Supplied data |
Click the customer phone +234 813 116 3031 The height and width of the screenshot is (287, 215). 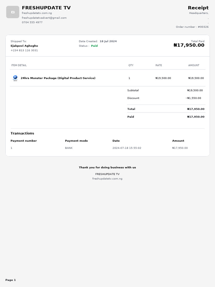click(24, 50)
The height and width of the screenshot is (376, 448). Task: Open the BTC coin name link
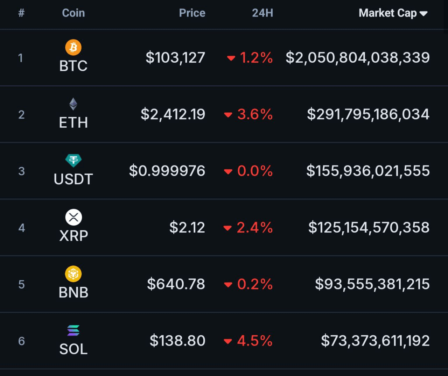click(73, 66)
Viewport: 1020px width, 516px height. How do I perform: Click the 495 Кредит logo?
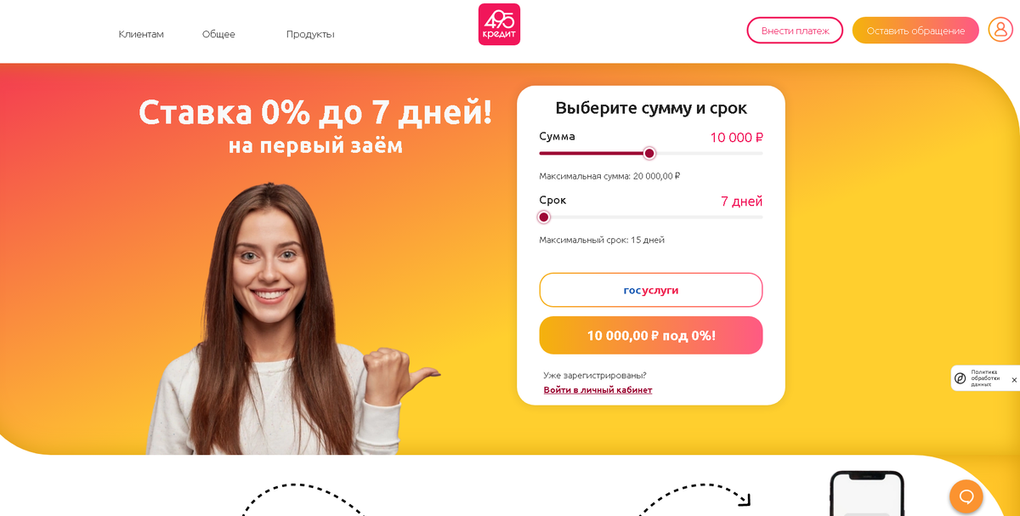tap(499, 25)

==

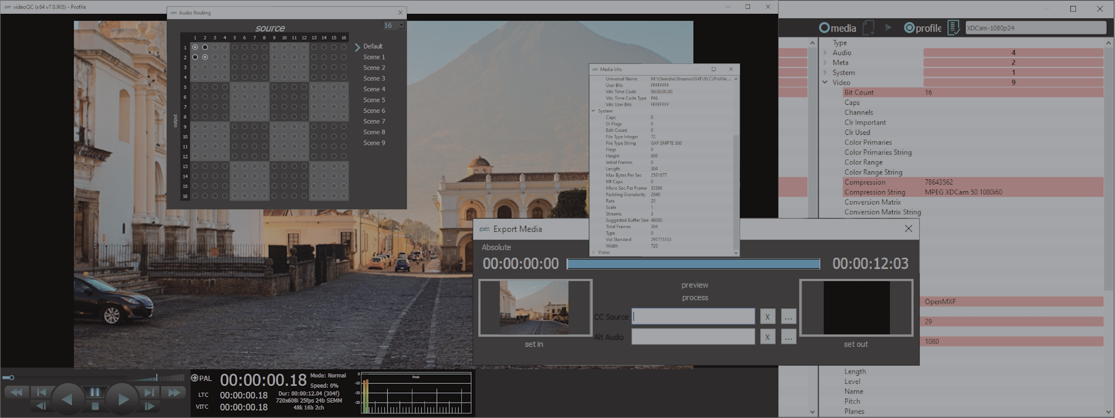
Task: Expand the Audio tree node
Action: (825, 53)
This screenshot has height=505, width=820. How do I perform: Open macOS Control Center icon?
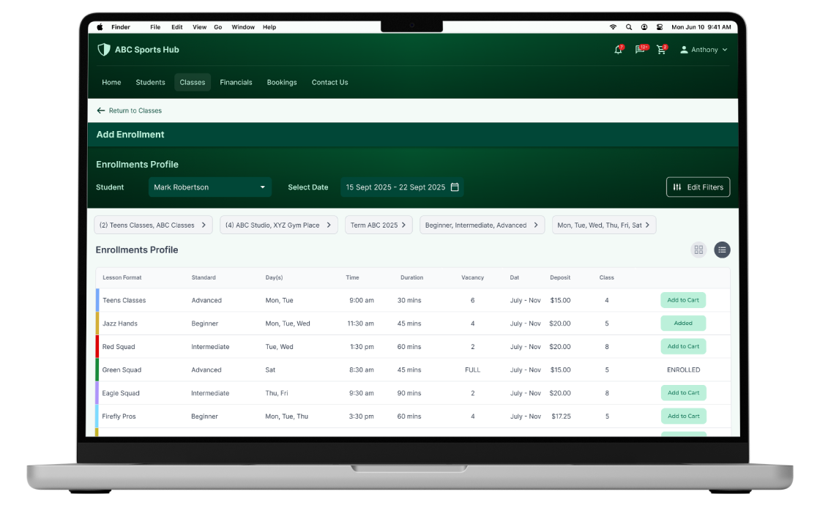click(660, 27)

What you should do | Revise the listing starting at the line containing "Viewport: 1020px width, 516px" and ending at the line containing "tap(499, 25)", replacing "logo" with "emblem" and leaving all else unchanged. Omit the pictures from the result.

Reply |
Viewport: 1020px width, 516px height. How do I perform: Click the 495 Кредит emblem?
tap(499, 25)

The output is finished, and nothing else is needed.